Albright Says NATO Expansion to Benefit East, West

By Linda D. Kozaryn
American Forces Press Service

WASHINGTON, March 21, 1997 – NATO expansion will benefit Russian security as well as that of Western Europe, U.S. Secretary of State Madeleine Albright recently told Russian officials.

"The people of Russia now have a chance to achieve the deepest and most genuine integration with the West that their nation has ever enjoyed," Albright said. She and National Security Adviser Sandy Berger met with Russian Foreign Minister Yevgeny Primakov March 16 during his three-day visit here. The Russian minister also met with Defense Secretary William Cohen and senior military officials at the Pentagon.

Albright said the talks were thorough and cooperative, but many issues must still be resolved. "The issues we're dealing with are serious and of utmost importance to both our countries," she said.

NATO expansion will result in new allies and security partners for the United States, Canada and Western Europe, Albright said. The people of Central Europe now have a chance to overcome the Cold War's dividing line which "cut them off from the European mainstream," she said.

The Russian visit was a forerunner to President Clinton's and Russian President Boris Yeltsin's March 20 summit in Helsinki. Albright said the summit would help advance three "shared aspirations" -- further reducing nuclear arsenals, expanding trade and investment, and building a secure and undivided Europe of sovereign, independent democracies.

Clinton will stress significance of the new NATO at the summit, Albright said.

"We are facing an entirely new historical situation in Europe," she said. "NATO faces no enemy to its east; Russia faces no enemy to its west ... . We do not face a choice between diminishing NATO and diminishing Russia. It is not 1949, or even 1989. Today, we are all on the same side."

Improved relations with Russia is a key ingredient for a new Europe, she said. "We believe that Europe will not be whole and free until a democratic Russia is wholly a party of Europe. ... It is why we worked hard to ensure Russia's participation in our mission in Bosnia and in NATO's Partnership for Peace."

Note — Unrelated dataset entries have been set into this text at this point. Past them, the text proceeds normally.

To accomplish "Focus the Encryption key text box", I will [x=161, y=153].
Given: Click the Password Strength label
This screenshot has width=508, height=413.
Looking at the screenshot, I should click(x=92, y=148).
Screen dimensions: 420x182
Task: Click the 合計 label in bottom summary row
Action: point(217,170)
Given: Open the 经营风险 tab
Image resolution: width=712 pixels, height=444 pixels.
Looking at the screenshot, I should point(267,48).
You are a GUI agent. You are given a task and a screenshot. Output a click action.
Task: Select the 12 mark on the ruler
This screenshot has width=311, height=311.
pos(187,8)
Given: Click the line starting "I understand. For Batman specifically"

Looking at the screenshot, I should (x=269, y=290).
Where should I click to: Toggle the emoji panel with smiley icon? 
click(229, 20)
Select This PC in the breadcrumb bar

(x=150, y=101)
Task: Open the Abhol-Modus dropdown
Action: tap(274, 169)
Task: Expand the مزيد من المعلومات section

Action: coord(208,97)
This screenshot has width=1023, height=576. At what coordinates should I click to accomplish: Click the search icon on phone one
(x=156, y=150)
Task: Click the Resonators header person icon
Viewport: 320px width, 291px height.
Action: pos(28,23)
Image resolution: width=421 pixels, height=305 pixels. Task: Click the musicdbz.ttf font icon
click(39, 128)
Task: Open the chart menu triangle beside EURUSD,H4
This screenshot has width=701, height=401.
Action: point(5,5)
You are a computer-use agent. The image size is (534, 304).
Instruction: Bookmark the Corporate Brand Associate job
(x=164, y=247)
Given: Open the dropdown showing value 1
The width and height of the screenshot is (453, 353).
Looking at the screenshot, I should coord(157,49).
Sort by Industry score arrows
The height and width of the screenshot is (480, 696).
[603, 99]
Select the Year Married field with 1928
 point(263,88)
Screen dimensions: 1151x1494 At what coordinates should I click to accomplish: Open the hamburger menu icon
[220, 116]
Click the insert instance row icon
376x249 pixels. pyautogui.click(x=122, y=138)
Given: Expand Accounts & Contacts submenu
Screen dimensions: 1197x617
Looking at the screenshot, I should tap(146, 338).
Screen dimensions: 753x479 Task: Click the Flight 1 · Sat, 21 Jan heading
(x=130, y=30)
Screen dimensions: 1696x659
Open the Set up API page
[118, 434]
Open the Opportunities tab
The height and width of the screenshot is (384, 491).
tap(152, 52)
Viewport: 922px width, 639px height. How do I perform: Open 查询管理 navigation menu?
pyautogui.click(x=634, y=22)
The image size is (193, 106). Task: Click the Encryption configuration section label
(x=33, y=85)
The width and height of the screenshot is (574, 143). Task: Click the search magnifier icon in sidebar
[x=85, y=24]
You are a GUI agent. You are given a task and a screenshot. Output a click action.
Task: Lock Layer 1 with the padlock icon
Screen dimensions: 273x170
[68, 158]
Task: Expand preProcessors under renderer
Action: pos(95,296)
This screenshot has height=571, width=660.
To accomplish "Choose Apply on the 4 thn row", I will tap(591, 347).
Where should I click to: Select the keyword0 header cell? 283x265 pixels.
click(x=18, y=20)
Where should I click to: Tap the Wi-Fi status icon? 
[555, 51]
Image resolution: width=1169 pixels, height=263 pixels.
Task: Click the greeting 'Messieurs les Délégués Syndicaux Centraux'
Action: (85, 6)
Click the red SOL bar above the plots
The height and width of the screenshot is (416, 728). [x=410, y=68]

NATO and Russia are working toward a charter to launch a formal partnership, Albright said. At the summit, she said, Clinton would reaffirm NATO's commitment that it has no intention, plan or reason to station nuclear weapons on the territory of new members. He will also discuss NATO proposals to adapt and update the Conventional Forces in Europe Treaty, which will ensure there are no destabilizing troop concentrations anywhere in Europe, she said.

"NATO enlargement will remain on track," Albright said. "The first new members will not be the last, and we will exclude no European democracy from future consideration."

Berger said Clinton would also discuss arms control and economic cooperation. The United States and Russia have taken remarkable strides toward reducing nuclear weapons during the past few years, but further steps are necessary, Berger said.

"We believe the Russians should proceed with START II ratification, which would then let us move to START III," he said.